A variable annuity is basically
a mutual fund inside a tax-deferred insurance
wrapper. Investments are made in mutual funds
or mutual-fund-type accounts offered by the
particular annuity. The investments are not
tax deductible since usually variable annuities
are sold outside tax-deferred accounts as they
already have a tax-deferred component. Then
the earnings grow tax deferred until they're
withdrawn, usually at retirement. Payouts from
variable annuities can be guaranteed for life,
regardless of how much the account actually
earns, and there is a death benefit guarantee,
as well.
The catch is that these guarantees
add to the expense of variable annuities when
compared with mutual funds. This drags on the
total return earned by the variable annuity
investor. Many financial planners recommend
that investors first take maximum advantage
of other tax-deferred retirement vehicles before
considering annuities held outside retirement
accounts. They argue that these vehicles generally
have lower expenses, plus the added advantage
of deductible contributions.
In addition, annuities have
a couple of little-noticed tax drawbacks. How
can this be? After all, the enormous appeal
of variable annuities is that your money grows
tax-deferred until you take it out.

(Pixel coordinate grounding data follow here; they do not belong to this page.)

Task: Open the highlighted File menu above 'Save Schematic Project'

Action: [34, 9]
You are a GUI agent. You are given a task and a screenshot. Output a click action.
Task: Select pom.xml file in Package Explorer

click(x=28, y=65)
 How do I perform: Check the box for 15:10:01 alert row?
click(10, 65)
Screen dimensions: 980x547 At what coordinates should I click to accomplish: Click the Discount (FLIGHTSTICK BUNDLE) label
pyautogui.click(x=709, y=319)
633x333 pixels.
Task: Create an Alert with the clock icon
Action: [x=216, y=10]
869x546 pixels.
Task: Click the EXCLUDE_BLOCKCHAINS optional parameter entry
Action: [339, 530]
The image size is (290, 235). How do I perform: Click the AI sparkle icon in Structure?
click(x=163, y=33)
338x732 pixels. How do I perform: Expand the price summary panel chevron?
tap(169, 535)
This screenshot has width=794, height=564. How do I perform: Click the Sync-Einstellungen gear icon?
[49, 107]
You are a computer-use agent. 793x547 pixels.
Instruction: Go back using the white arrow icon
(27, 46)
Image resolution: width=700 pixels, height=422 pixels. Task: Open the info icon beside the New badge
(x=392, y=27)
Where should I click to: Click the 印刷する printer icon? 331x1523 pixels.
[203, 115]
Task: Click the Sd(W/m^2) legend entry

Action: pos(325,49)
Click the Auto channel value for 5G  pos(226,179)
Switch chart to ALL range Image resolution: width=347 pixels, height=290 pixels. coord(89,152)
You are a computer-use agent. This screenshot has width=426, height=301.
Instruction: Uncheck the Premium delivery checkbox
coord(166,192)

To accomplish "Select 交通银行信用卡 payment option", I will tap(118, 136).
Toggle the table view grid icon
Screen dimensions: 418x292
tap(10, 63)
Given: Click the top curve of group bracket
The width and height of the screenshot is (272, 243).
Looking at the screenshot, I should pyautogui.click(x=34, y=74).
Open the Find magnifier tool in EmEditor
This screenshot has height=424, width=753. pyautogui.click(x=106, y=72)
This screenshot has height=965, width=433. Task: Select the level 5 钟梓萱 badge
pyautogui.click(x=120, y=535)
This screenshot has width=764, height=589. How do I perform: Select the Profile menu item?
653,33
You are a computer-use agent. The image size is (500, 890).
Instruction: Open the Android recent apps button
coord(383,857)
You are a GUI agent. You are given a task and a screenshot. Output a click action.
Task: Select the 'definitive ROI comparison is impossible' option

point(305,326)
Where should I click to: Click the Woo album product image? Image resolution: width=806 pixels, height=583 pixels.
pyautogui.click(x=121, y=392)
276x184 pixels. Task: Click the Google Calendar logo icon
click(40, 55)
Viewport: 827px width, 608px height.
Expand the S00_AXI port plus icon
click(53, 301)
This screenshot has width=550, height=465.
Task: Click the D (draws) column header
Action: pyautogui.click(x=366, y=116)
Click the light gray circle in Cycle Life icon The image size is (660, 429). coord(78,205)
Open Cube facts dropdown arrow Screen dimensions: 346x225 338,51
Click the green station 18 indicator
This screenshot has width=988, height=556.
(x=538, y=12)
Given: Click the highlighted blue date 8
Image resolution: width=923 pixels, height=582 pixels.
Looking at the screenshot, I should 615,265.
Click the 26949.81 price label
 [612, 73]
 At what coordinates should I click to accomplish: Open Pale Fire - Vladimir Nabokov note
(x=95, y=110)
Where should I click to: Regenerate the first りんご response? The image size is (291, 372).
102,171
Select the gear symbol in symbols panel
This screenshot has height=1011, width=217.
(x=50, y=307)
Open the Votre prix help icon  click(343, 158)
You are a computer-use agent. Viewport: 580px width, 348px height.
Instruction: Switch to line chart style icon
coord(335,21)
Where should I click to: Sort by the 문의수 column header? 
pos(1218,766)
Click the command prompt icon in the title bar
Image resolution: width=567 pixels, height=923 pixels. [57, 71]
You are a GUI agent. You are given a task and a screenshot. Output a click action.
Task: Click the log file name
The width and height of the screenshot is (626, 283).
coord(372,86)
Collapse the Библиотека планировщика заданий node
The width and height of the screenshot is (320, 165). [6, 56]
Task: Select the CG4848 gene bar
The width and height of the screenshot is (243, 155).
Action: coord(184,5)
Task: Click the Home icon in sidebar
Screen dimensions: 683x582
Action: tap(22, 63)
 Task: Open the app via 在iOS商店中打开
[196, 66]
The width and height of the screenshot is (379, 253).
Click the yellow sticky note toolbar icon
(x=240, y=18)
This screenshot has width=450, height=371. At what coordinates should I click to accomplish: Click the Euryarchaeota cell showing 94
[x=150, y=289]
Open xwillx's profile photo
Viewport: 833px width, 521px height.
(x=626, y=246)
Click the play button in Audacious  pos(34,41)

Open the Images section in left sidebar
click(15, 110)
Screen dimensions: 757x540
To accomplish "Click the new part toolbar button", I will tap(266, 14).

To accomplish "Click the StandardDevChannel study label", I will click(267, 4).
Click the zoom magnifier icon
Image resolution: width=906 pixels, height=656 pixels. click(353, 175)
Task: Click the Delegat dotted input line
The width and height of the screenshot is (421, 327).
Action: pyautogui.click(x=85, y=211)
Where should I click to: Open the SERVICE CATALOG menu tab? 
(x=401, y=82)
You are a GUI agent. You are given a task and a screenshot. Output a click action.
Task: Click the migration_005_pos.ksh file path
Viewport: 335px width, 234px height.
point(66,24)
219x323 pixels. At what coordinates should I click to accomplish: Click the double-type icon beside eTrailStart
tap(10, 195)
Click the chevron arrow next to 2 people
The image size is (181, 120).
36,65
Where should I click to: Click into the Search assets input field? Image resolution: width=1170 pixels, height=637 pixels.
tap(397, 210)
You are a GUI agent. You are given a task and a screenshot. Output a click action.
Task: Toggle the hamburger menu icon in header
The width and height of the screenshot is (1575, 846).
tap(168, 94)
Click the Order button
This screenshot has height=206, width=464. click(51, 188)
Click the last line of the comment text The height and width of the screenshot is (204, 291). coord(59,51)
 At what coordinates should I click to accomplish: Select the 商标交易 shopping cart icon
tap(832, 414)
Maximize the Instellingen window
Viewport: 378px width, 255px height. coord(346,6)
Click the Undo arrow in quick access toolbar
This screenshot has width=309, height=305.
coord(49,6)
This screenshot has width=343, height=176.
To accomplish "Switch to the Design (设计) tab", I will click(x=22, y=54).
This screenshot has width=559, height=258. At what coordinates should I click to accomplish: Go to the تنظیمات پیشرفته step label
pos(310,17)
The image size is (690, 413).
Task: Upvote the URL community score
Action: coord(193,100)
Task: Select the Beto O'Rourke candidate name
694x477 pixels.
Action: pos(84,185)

That's true.
But when you do take it out, the money is taxed
as income, even any capital gains.
If you're in the big-ticket
tax bracket, you'll be paying 39.6% on gains
when you withdraw your money, instead of the
lower 20% long-term capital gains rate. And
that will be true regardless of whether the
withdrawn dollars are a result of income dividends,
capital gains distributions or capital appreciation.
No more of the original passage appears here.